◆ **Extrait du document**:
Le label de qualité de la titrisation se met au diapason des régulateurs
Ses critères d'éligibilité ont été ajustés alors que banques centrales et régulateurs européens veulent soutenir les titrisations de haute qualité
Publié le
Solenn Poullennec
Le label de qualité de la titrisation européenne fait peau neuve pour mieux s’aligner sur la doctrine des régulateurs et autorités qui cherchent à soutenir le marché. Les critères d’attribution du «Prime Collateralised Securities» qui veut promouvoir les titrisations solides, transparentes et simples, ont été mis à jour la semaine dernière.
Le label, censé être à la titrisation ce que le «poulet de Loué» est aux volailles, selon les mots du président du conseil d’administration de BNP Paribas, Baudouin Prot, a été créé à l’initiative de l’industrie financière. Il vise à soutenir le marché européen en rassurant les investisseurs échaudés par la crise et en encourageant des «bonnes pratiques». Selon l’organisation qui gère le label, le «PCS Secretariat», il a été attribué à 57 opérations depuis la fin de 2012, soit à environ 60% des opérations publiques en volume et attire de plus en plus d'émetteurs, notamment plus petits.

◆ **Données de l'exercice**:
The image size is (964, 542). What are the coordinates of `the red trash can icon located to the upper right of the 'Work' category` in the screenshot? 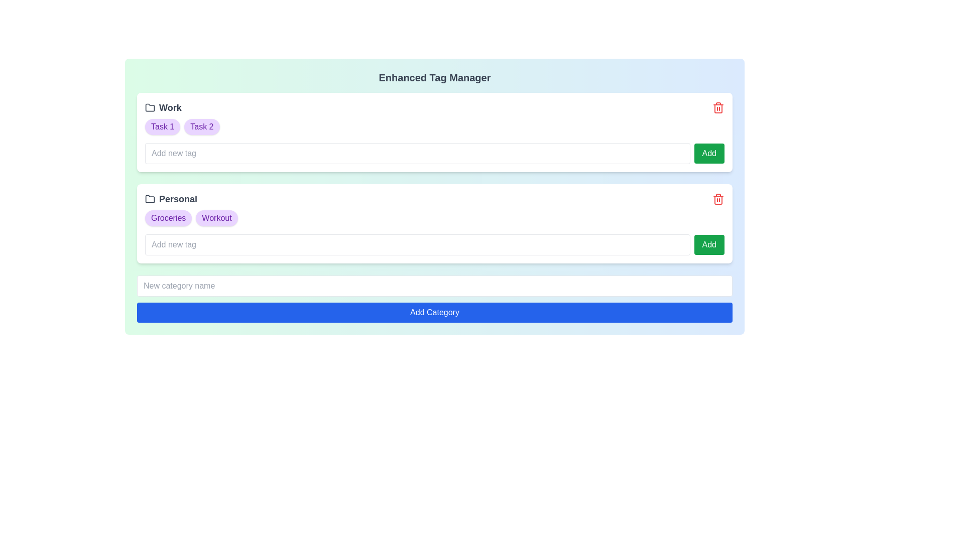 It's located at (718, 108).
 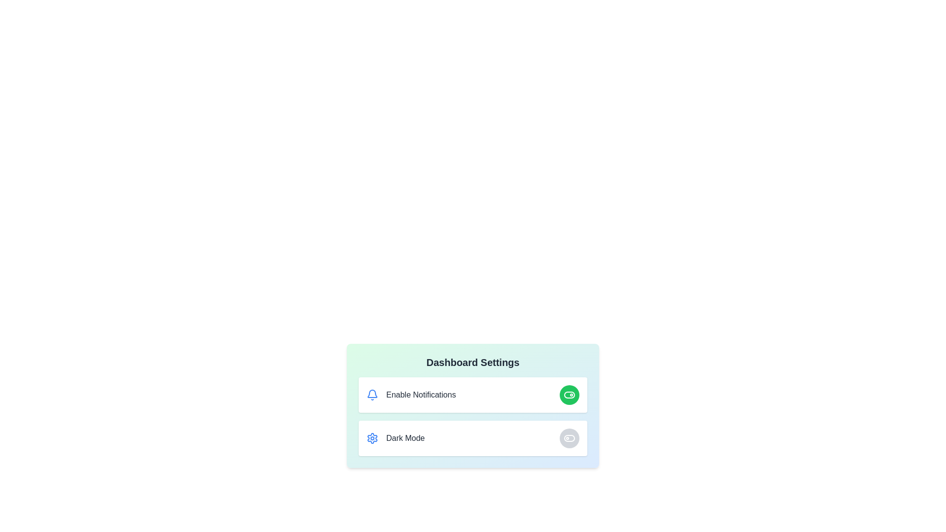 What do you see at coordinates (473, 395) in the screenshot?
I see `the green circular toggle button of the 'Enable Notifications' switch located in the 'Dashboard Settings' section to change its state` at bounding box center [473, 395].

◆ **Travail demandé**:
(A) Recopiez le passage de l'article sur le label de titrisation compris entre « Le label, censé » et « notamment plus petits. », ces deux bornes incluses.
(B) Répondez à ces questions d'après l'article sur le label de titrisation :
(i) À combien d'opérations le label a-t-il été attribué depuis la fin de 2012 ?
(ii) À quel produit Baudouin Prot compare-t-il le label ?
(iii) Quand les critères d'attribution du label ont-ils été mis à jour ?
(C) Rédigez la suite de l'article sur le label de titrisation, après sa dernière phrase.
La liste n'a aucun lien avec l'article sur le label de titrisation.

◆ **Réponses par tâche**:
(A)
Le label, censé être à la titrisation ce que le «poulet de Loué» est aux volailles, selon les mots du président du conseil d’administration de BNP Paribas, Baudouin Prot, a été créé à l’initiative de l’industrie financière. Il vise à soutenir le marché européen en rassurant les investisseurs échaudés par la crise et en encourageant des «bonnes pratiques». Selon l’organisation qui gère le label, le «PCS Secretariat», il a été attribué à 57 opérations depuis la fin de 2012, soit à environ 60% des opérations publiques en volume et attire de plus en plus d'émetteurs, notamment plus petits.

(B)
(i) À 57 opérations.
(ii) Au « poulet de Loué ».
(iii) La semaine dernière.

(C)
«Ce n’est ni un assouplissement ni un durcissement, c’est plutôt un développement», explique à propos des nouveaux critères Ian Bell, directeur de l’organisation. Celle-ci souhaite apporter des clarifications aux émetteurs mais surtout se mettre en ligne avec l’orientation que semblent prendre les régulateurs et autorités européennes. La Banque centrale européenne (BCE) et la Banque d’Angleterre (BoE) plaident pour un traitement réglementaire moins contraignant pour les titrisations dites de haute qualité, de même que le régulateur européen des assurances Eiopa. Même si des critères du label se retrouvent dans la définition de titrisation de haute qualité proposée par les autorités européennes, quelques-uns ont été ajoutés. Ainsi, pour être éligibles, les titres devront être listés sur un marché reconnu. Les exigences en matière de publication d’informations ont par ailleurs été alignées sur celles de la BoE et de la BCE.
Un des changements les plus notables concerne la notation. Pour obtenir le label, une opération ne devra plus avoir la meilleure note d’agence attribuable dans sa juridiction. «Si vous avez un manque de robustesse structurelle d’une titrisation, comme un manque de simplicité ou de transparence, l’analyse de crédit peut être faussée. Si vous voulez une analyse pure crédit, adressez-vous aux agences de notation; nous, nous analysons la qualité et la robustesse», explique Ian Bell.
Même si, pour être éligible, une opération n’aura pas à avoir de note minimale, elle devra toujours comporter deux notes.